▶ TEXTO APRESENTADO:
>>

De facto o depoimento de José Júlio da Costa em julgamento não interessaria a muita gente saída dos meios revolucionários pré Sidonistas e pós 28 de Maio e que engrossavam agora as fileiras do “estado novo”. Se a nova Assembleia Nacional 1 se enchia agora dos cabecilhas e dirigentes partidários recentemente convertidos ao novo regime: a nova tropa de choque; a polícia politica, os informadores e demais denunciadores saíram dos arruaceiros de rua que caracterizaram a primeira republica e que já Sidónio Pais tinha ensaiado na sua nova polícia politica.
O diagnóstico de esquizofrenia interessava a todos e todos pactuaram com essa desculpa que justificava o seu aprisionamento sem ser julgado em tribunal e o impediu de divulgar o que sabia.
Segundo João Paes, neto de Sidónio Pais 2 , “Ele foi protegido, sem sombra de dúvidas, é inconcebível que um assassino de um presidente da república não seja julgado, não seja condenado e posto simplesmente em prisão preventiva como se estivesse em banho maria á espera que se fizesse qualquer coisa”
Fruto dos tempos, espírito arrebatado, assanhado ou encarniçado, José Júlio da Costa irradiava poder, perturbava espíritos, sublevava emoções e alimentava esperanças. José Júlio da Costa nasceu com o republicanismo entranhado nas costas, com a obsessão dum revolucionário dividido entre a mera existência e a auto-afirmação, entre a liberdade que advoga e a tirania que repudia, imagina-se como sendo ele próprio o salvador, numa escalada mental que o leva à auto-alineação.
Mas poder-se-á ignorar a sua capacidade intelectual? Não estaria de facto letrado nas obras de autores como Tolstoi, Darwin, Nordau, Teófilo Braga, Buchner, Kropotkine, Malatesta ou Sebastião Faure? Poder-se-á ignorar o seu percurso de combatente republicano e descarta-lo como louco? Afinal pela implantação da Republica não estava ao lado de Machado Santos, na Rotunda, com apenas dezasseis anos? Não foi afinal como voluntário combater a rebelião em Timor em 1911? E os Alemães em Angola em 1914? Não se ofereceu inclusivamente para combater na Grande Guerra? Poder-se-á igualmente ignorar os contributos que deu como militar e civil para a consolidação da Republica? Afinal o que será preciso para alguém ter o reconhecimento devido? Com um percurso destes, na sua mente, claro que se pode dizer que se sentia mandatado para eliminar os traidores à «sua» Republica.

<<

▶ O QUE FAZER:
1. Enumere, pela ordem em que surgem, os autores cujas obras são mencionadas no texto sobre José Júlio da Costa.
2. Dê seguimento ao texto sobre José Júlio da Costa a partir da sua última frase.

▶ EXCERTOS DA LISTAGEM:

>>

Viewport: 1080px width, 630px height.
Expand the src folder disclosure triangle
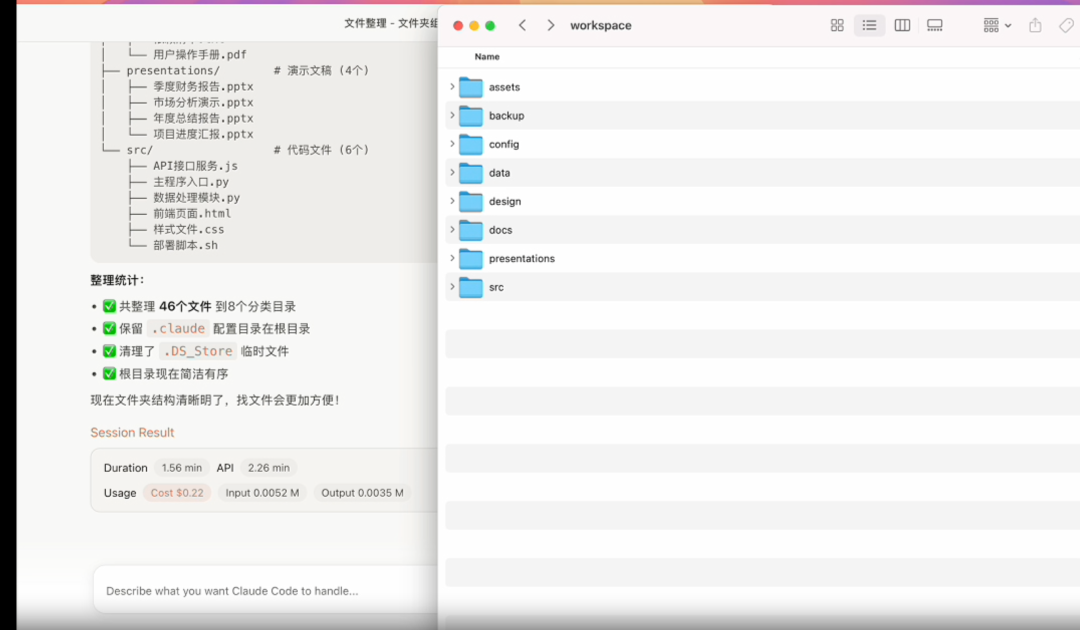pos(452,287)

<<
>>

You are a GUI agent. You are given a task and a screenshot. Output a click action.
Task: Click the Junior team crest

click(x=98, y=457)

<<

▶ RESPOSTAS POR TAREFA:
1. Tolstoi, Darwin, Nordau, Teófilo Braga, Buchner, Kropotkine, Malatesta e Sebastião Faure.

2.
A morte grande da Estação do Rossio ficará para a história como um acto violento perpectuado contra o presidente da República da altura, mas poderia este caso ter acontecido sem a degradação moral, política e das instituições a que chegou a sociedade portuguesa? A primeira República será recordada como um período de governos instáveis e efémeros, de golpes violentos, de forte bulício político e extremação de emoções partidárias que permitiu o surgimento tanto de ditadores como de vingadores.
José Júlio da Costa, preso, desesperava pela revolução que lhe quebraria as amarras da prisão e o colocaria no mais alto pódio dos heróis nacionais; por ter livrado o país de um ditador; por devolver o governo aos democráticos; por ter apressado o retorno dos militares que lutavam em França durante a Grande guerra, por tudo isso e muito mais, não viu o seu feito ser projectado para o patamar do reconhecimento nacional.
José Júlio da Costa poderá não ter o devido reconhecimento que esperava, mas também não se poderá ignorar o cariz do ditador que abateu, se Sidónio Pais inaugurou a génese de um sistema politico que caracterizou o século XX, com as graves consequências por demais conhecidas, então também o gesto épico de José Júlio da Costa e o seu lugar na história terá de ser reconhecido.
In: José Pereira Malveiro, José Júlio da Costa - O Famigerado Herói do Crime Grande da Estação do Rocio, Garvão, 2018.